March 6, 2009— -- The battle for bonus figures in the New York State investigation into the merger of Merrill Lynch and Bank of America got even uglier today, with the bank "threatening to sue" a former employee who was willing to unconditionally tell the state's attorney general which Merrill high-fliers received the thickest slices of a $3.6 billion bonus pie that was dished out on the eve of the January merger, state officials said Friday.
This latest public chapter came as New York Attorney General Andrew Cuomo's office replied to court documents filed Thursday by Bank of America that urged that the information remain confidential and that the confidentiality extend beyond former Merrill CEO John Thain's testimony to include statements from other executives, at least four of whom have already testified.
Fresh testimony given Thursday by former Merrill executive Gregory Fleming prompted the alleged threat to sue, Cuomo's office said.
Bank of America would not comment on specifics but said in a statement, "Bank of America has continually offered to provide the information the attorney general is seeking if he would agree to an appropriate confidentiality agreement. He has continually declined."
In response to Cuomo's assertions in court documents that Bank of America's confidentiality conditions were unwarranted, the bank replied in a statement that Cuomo's investigation did not require the freedom to argue his case in the news media.
"Bank of America does not believe the attorney general needs the freedom to place private, personal information in the news media in order to conduct his investigation and determine if laws were possibly broken," said the statement issued by Scott Silvestri, a company spokesman.
The chief of Cuomo's Investor Protection Bureau, David Markowitz, argued otherwise in the court filing, to which Silvestri responded.
"Bank of America makes an unfounded assertion of confidentiality, even though it has no policy to protect the information.

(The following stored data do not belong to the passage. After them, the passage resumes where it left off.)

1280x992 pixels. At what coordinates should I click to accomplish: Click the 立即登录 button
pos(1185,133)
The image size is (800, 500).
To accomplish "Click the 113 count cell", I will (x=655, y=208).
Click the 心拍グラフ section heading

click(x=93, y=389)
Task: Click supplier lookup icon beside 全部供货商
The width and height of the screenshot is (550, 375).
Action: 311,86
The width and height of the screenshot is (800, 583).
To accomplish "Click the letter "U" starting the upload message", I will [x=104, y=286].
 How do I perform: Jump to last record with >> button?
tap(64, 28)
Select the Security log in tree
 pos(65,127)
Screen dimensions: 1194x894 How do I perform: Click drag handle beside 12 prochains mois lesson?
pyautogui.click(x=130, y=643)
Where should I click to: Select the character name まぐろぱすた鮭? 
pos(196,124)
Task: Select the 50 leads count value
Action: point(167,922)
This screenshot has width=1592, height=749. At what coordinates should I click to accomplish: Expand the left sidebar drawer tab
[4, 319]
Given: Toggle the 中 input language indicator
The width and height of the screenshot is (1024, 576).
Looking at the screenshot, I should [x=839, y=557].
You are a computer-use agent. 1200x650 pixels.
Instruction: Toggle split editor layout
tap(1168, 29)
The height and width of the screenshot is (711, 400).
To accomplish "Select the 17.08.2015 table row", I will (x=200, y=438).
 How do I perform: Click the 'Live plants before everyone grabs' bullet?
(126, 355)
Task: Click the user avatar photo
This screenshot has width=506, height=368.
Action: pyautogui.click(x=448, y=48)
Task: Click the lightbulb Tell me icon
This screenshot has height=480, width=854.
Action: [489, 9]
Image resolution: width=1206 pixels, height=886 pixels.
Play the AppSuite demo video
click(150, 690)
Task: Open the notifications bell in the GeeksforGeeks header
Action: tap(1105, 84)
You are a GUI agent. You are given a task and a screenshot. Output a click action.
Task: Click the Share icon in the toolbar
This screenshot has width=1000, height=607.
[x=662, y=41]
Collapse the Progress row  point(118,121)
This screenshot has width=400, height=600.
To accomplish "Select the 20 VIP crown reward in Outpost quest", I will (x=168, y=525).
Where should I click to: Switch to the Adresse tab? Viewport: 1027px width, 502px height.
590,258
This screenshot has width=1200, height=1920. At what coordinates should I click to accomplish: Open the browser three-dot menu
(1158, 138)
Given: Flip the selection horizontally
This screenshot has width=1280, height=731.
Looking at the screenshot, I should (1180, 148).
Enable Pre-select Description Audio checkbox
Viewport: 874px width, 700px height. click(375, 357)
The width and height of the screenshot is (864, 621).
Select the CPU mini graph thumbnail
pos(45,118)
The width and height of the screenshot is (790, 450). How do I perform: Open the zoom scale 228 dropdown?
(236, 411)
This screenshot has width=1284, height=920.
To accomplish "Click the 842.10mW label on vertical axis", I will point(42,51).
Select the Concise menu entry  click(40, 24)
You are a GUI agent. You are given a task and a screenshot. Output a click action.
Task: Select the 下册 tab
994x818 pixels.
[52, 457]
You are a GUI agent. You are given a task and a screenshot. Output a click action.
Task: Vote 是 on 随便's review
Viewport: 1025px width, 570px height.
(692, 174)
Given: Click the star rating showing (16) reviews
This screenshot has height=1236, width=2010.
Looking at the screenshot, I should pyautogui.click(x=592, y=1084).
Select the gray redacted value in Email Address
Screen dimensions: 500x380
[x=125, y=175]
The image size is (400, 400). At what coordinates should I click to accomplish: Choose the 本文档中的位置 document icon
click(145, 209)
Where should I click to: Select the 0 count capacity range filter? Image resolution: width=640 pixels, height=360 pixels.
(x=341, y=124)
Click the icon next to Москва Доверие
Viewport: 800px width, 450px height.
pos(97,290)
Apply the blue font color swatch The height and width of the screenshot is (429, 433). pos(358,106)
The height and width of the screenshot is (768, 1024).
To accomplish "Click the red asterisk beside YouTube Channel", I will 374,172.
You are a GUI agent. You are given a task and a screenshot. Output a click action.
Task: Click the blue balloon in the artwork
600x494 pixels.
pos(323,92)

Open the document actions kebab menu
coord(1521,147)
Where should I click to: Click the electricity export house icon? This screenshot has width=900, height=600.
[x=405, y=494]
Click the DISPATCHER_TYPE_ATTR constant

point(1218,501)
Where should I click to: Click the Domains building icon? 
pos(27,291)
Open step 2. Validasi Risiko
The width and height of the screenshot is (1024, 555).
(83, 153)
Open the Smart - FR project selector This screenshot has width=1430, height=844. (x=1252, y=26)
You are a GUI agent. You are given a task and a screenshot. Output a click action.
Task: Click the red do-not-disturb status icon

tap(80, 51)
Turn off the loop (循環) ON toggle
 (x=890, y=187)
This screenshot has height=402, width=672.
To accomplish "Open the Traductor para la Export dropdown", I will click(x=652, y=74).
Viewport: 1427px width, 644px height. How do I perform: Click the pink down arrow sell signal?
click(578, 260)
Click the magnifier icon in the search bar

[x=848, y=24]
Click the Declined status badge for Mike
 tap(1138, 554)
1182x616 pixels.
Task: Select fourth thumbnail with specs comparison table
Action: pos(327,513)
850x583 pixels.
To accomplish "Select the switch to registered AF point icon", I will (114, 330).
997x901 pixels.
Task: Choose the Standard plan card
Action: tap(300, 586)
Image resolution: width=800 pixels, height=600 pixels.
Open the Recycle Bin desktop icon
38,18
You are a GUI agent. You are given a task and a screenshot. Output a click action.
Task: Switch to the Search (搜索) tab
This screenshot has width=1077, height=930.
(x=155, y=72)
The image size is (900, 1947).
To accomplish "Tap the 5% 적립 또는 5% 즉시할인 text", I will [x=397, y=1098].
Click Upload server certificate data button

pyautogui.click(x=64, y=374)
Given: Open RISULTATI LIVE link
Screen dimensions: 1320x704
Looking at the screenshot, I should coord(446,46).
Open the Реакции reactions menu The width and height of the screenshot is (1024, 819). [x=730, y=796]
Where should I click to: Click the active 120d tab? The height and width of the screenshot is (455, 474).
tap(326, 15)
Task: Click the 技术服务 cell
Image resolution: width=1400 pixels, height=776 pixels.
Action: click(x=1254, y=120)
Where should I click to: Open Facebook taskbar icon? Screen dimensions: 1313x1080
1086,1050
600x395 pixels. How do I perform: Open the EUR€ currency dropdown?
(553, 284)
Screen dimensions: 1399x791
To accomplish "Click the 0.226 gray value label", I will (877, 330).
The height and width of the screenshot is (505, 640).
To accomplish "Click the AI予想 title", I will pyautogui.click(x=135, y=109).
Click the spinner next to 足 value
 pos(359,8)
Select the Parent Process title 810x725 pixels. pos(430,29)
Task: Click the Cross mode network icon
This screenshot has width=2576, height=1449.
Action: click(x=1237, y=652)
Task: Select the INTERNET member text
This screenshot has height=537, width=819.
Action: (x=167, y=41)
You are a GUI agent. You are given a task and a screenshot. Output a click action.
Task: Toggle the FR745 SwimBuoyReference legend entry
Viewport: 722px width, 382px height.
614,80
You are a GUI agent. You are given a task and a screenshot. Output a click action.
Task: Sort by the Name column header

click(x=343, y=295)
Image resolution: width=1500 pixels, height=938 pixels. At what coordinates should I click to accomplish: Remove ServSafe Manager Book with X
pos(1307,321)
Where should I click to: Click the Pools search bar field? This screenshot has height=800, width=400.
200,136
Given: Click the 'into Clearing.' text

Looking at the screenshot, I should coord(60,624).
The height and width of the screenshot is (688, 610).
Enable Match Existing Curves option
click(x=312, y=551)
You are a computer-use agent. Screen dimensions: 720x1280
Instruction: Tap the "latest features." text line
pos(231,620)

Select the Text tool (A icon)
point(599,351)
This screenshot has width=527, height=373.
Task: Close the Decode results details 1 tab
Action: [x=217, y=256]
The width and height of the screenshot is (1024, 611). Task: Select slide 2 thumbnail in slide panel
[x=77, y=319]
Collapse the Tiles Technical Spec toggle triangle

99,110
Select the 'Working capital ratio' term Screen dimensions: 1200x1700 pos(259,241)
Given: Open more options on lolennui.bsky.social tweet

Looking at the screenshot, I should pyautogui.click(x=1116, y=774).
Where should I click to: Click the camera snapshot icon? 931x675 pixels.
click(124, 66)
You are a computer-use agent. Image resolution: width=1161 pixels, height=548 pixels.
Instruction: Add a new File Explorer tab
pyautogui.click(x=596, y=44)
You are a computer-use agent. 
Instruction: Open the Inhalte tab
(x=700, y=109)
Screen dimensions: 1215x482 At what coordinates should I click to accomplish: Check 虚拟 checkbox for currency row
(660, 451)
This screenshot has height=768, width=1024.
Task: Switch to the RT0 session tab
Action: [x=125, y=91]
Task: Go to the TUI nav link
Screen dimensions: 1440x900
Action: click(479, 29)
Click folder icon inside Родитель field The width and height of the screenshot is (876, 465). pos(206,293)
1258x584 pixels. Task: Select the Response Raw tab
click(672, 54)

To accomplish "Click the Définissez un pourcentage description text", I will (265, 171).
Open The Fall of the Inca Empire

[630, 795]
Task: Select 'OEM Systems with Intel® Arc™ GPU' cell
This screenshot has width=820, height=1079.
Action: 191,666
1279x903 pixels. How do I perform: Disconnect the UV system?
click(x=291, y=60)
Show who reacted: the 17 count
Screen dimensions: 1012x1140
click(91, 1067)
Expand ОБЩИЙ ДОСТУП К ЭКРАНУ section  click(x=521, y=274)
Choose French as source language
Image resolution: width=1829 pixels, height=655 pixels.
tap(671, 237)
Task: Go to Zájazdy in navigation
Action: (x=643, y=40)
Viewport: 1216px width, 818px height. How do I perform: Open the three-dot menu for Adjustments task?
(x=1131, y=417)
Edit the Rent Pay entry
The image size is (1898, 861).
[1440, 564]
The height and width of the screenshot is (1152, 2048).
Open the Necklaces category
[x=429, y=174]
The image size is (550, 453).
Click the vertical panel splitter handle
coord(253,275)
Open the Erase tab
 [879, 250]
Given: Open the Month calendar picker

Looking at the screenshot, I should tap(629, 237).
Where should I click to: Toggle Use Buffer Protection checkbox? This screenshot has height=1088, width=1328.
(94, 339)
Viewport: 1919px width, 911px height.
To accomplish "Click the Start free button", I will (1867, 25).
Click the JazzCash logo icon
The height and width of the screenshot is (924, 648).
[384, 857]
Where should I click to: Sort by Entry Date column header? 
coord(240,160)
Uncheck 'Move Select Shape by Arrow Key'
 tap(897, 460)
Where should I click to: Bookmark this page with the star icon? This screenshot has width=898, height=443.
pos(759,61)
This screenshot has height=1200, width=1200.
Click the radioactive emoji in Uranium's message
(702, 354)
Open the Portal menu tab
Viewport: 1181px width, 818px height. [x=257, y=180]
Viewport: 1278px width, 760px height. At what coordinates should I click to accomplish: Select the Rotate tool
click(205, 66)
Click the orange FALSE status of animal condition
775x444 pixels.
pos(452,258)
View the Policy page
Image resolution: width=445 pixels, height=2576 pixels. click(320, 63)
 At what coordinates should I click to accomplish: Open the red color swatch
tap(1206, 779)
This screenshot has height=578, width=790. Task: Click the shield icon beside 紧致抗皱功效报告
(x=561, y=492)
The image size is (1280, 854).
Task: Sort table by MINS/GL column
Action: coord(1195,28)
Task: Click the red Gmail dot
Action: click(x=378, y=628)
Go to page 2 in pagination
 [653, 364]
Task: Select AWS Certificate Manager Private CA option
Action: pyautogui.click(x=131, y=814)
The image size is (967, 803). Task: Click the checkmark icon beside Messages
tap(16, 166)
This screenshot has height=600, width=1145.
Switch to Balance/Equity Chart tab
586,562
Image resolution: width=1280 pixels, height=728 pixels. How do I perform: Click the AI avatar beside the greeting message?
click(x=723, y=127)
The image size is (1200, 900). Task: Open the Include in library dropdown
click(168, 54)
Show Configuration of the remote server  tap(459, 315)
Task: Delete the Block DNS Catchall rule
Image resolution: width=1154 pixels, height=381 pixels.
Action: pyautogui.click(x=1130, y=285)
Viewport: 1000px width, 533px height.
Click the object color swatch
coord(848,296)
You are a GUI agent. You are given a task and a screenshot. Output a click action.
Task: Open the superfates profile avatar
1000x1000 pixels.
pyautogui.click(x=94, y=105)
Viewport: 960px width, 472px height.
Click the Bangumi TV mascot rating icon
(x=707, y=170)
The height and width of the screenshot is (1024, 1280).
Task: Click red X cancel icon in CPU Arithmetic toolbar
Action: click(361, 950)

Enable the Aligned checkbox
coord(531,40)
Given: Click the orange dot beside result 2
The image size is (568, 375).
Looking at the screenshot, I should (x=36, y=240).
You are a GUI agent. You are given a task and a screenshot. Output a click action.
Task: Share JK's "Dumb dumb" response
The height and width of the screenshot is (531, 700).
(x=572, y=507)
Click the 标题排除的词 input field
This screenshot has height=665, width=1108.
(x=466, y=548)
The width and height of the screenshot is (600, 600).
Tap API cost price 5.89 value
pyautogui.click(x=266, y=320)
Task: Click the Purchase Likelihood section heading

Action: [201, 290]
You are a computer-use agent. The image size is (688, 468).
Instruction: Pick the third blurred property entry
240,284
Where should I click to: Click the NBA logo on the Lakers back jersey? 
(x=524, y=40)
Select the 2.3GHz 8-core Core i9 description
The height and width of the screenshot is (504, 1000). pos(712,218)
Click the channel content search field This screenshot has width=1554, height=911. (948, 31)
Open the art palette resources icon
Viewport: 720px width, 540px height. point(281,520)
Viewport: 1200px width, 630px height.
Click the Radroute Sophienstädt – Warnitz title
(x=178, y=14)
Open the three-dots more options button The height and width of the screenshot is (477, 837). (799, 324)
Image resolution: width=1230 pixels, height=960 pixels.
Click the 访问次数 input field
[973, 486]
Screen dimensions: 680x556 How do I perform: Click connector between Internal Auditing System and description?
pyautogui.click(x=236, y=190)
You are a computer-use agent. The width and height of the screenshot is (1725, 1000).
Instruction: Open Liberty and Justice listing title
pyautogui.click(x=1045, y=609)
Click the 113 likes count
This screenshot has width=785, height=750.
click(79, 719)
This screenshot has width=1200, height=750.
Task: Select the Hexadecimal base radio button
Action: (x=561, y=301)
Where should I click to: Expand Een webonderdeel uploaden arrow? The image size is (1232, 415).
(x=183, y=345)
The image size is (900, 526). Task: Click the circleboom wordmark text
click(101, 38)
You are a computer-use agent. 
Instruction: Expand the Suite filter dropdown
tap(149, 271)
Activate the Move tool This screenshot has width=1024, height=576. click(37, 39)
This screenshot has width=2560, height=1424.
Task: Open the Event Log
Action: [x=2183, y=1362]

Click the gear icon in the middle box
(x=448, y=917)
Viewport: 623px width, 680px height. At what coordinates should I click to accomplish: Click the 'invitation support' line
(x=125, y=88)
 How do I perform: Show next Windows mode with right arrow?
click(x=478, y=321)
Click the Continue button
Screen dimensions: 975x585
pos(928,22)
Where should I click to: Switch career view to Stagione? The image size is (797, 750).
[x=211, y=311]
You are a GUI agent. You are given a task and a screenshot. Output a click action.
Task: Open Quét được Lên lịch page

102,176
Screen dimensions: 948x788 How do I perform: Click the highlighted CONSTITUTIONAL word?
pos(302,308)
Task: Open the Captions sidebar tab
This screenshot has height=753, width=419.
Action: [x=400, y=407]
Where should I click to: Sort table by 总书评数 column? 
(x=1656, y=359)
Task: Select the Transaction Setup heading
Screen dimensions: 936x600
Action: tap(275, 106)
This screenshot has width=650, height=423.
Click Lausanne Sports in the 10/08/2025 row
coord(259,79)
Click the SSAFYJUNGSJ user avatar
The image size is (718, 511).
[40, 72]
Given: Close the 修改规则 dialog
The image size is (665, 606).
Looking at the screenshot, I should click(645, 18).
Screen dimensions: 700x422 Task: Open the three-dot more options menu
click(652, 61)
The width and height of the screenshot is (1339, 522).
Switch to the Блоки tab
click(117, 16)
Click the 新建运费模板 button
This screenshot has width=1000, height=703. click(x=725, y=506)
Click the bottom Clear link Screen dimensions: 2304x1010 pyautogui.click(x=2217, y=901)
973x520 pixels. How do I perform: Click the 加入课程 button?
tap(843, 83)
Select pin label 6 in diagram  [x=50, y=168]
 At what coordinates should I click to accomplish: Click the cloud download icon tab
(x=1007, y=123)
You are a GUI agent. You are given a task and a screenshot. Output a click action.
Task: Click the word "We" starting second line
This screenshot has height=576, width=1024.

Its employees routinely share their compensation with competitors when seeking new employment, and Bank of America regularly seeks and obtains detailed compensation information from its competitors' employees," Markowitz said in a letter to New York State Supreme Court Justice Bernard Fried.
Fried is overseeing the confidentiality spat and is expected to rule next week on the issue as it pertains to testimony taken from Thain.
Contentious Issue Over Bonuses
The ongoing wrangle over the disclosure of bonus information is a hot button issue in the probe into whether Merrill Lynch or Bank of America, or either firm's employees, violated securities laws in the awarding of $3.6 billion in bonuses on the eve of the merger.
Cuomo wants the information without any restrictions on its release to the public, a condition that Bank of America finds unacceptable. The bank maintains that disclosing the specifics of compensation packages awarded to individual investors would, among other things, place the firm at a competitive disadvantage.
The probe into the compensation issue was triggered by the disclosure that Merrill had, in consultation with Bank of America, accelerated its normal schedule for awarding the 2008 annual bonuses so that they were distributed in early December, weeks prior to early January 2009 merger with Bank of America. In past years those bonuses would have been awarded in 2009 -- after the merger occurred.
In 2008, Merrill had losses in excess of $27 billion and was on the verge of collapse. The merger with Bank of America spared Merrill, but between them, the two financial behemoths accepted $45 billion in public bailout funds.
When it was disclosed that 696 Merrill employees had received bonuses of more than $1 million, Cuomo's office sprung into action, launching a probe to determine whether any securities laws were broken.